● **Source document**:
I was very surprised to see that java did not have a square root method
at all of the java.math.BigInteger class, why is this?

I have tried to write a simple trial and error Square Root function that
works with BigIntegers. It does not return decimal values and instead
returns null if the number is decimal, or rounds the numbers depending.

The code is below, i am currently trying to re-implement my prime checker
using BigIntegers and require this method, it seems to find the square
root of several thousand digit numbers in just over a second which i
think is pretty good, please can i have some thoughts on how to improve
the code.

Regards j1mb0jay.

--------------------Some Code-------------------------------------

/**
* A number is square free if it is divisible by no perfect
square (except 1).
*
* @param testSubject
* @return - true if the "testSubject" is a square free number.
*/
public static boolean isSquareFree(double testSubject)
{
double answer;
for(int i = 1; i < testSubject; i++)
{
answer = Math.sqrt(testSubject / (double)i);
if(answer < 1)
return false;
if(answer % 1.0 == 0)
return false;
}
return true;
}

 

[Daniel Pitts]

Your mission, should you choose to accept it, is to find
a value for `root' that keeps the `assert' in this fragment
from firing:

BigInteger square = new BigInteger("-1000");
BigInteger root = /* supply your candidate value here */ ;
assert root.multiply(root).equals(square);

As usual, if you or any of your team are killed or captured,
the Secretary will declare the whole enterprise irrational
and imaginary.

Done.

BigInteger square = new BigInteger("-1000");
BigInteger root = new BigInteger("0") {
public BigInteger multiply(BigInteger val) {
return new BigInteger("-1000");
}
};
assert root.multiply(root).equals(square);

 

[j1mb0jay]

I have a BigDecimal square root finder here you can have, just use it
and round up/down the resulting decimal and convert it to a BigInteger.

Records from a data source
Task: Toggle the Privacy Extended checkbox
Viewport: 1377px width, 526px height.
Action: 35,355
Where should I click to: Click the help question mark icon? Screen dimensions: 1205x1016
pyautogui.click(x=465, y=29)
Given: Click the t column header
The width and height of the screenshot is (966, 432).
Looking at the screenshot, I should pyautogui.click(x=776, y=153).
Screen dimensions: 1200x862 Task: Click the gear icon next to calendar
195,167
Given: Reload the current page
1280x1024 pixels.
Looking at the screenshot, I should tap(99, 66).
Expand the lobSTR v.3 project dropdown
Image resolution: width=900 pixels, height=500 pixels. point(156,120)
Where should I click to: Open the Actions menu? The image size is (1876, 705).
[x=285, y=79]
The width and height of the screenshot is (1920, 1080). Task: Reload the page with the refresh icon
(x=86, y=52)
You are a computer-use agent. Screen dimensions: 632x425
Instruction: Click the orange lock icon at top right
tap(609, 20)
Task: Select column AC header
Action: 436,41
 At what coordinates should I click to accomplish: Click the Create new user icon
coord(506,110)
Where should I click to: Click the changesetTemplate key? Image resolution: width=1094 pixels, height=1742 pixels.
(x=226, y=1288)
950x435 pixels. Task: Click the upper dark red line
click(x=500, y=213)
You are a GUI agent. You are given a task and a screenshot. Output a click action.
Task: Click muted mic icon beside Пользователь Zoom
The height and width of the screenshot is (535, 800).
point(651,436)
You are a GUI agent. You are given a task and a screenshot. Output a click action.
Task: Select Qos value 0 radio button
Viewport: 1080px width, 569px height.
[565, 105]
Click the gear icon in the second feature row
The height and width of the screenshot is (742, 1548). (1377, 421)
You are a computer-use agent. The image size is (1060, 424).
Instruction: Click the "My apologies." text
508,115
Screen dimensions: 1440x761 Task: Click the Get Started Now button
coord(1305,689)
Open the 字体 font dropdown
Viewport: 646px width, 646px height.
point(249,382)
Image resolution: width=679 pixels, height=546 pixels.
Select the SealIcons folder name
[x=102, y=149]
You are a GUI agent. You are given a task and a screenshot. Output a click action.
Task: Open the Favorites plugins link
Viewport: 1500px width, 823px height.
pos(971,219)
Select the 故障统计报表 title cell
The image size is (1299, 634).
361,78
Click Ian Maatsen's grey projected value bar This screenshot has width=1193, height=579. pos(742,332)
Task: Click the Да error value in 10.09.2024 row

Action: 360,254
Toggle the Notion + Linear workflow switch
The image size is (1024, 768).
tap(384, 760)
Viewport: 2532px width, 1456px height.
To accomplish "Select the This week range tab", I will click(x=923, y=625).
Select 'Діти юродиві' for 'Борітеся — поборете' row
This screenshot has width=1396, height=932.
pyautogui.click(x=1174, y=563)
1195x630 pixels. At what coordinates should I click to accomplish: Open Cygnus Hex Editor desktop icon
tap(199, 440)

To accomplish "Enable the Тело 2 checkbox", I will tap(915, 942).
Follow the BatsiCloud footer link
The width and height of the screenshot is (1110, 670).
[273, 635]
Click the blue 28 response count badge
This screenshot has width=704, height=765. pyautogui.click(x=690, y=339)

● **Required actions**:
a. In the records, copy the lines verbatim, starting at the line containing "At what coordinates should I click to accomplish: Click" and continuing through the line containing "Action: 360,254", with both of those lines included.
b. Continue the forum thread about Java's BigInteger square root from the point where it stops.

● **Answers**:
a.
 At what coordinates should I click to accomplish: Click the Create new user icon
coord(506,110)
Where should I click to: Click the changesetTemplate key? Image resolution: width=1094 pixels, height=1742 pixels.
(x=226, y=1288)
950x435 pixels. Task: Click the upper dark red line
click(x=500, y=213)
You are a GUI agent. You are given a task and a screenshot. Output a click action.
Task: Click muted mic icon beside Пользователь Zoom
The height and width of the screenshot is (535, 800).
point(651,436)
You are a GUI agent. You are given a task and a screenshot. Output a click action.
Task: Select Qos value 0 radio button
Viewport: 1080px width, 569px height.
[565, 105]
Click the gear icon in the second feature row
The height and width of the screenshot is (742, 1548). (1377, 421)
You are a computer-use agent. The image size is (1060, 424).
Instruction: Click the "My apologies." text
508,115
Screen dimensions: 1440x761 Task: Click the Get Started Now button
coord(1305,689)
Open the 字体 font dropdown
Viewport: 646px width, 646px height.
point(249,382)
Image resolution: width=679 pixels, height=546 pixels.
Select the SealIcons folder name
[x=102, y=149]
You are a GUI agent. You are given a task and a screenshot. Output a click action.
Task: Open the Favorites plugins link
Viewport: 1500px width, 823px height.
pos(971,219)
Select the 故障统计报表 title cell
The image size is (1299, 634).
361,78
Click Ian Maatsen's grey projected value bar This screenshot has width=1193, height=579. pos(742,332)
Task: Click the Да error value in 10.09.2024 row

Action: 360,254

b.
It uses Newton-Raphson.



/**
* Write a description of class bigRoot here. *
* @author jeremy watts
* @version (a version number or a date) * @modified 22/10/06
*/

import java.math.BigDecimal;

public class bigRoot
{
// instance variables - replace the example below with your own
public static void main(String[] args) {
BigDecimal argument;
BigDecimal result;
BigDecimal reconstituted;
int workingDecimalPlaceNumber;

argument = new BigDecimal("8.0");
workingDecimalPlaceNumber = 25;
int root = 10;
int index;



result = bigRoot(argument, root, workingDecimalPlaceNumber);


reconstituted = result;
reconstituted = reconstituted.pow(root);
System.out.println(result);
System.out.println(reconstituted);

}

public static BigDecimal bigRoot(BigDecimal argument, int root, int
workingDecimalPlaceNumber)
{

/* returns uncorrected root of a BigDecimal - uses the Newton
Raphson
method.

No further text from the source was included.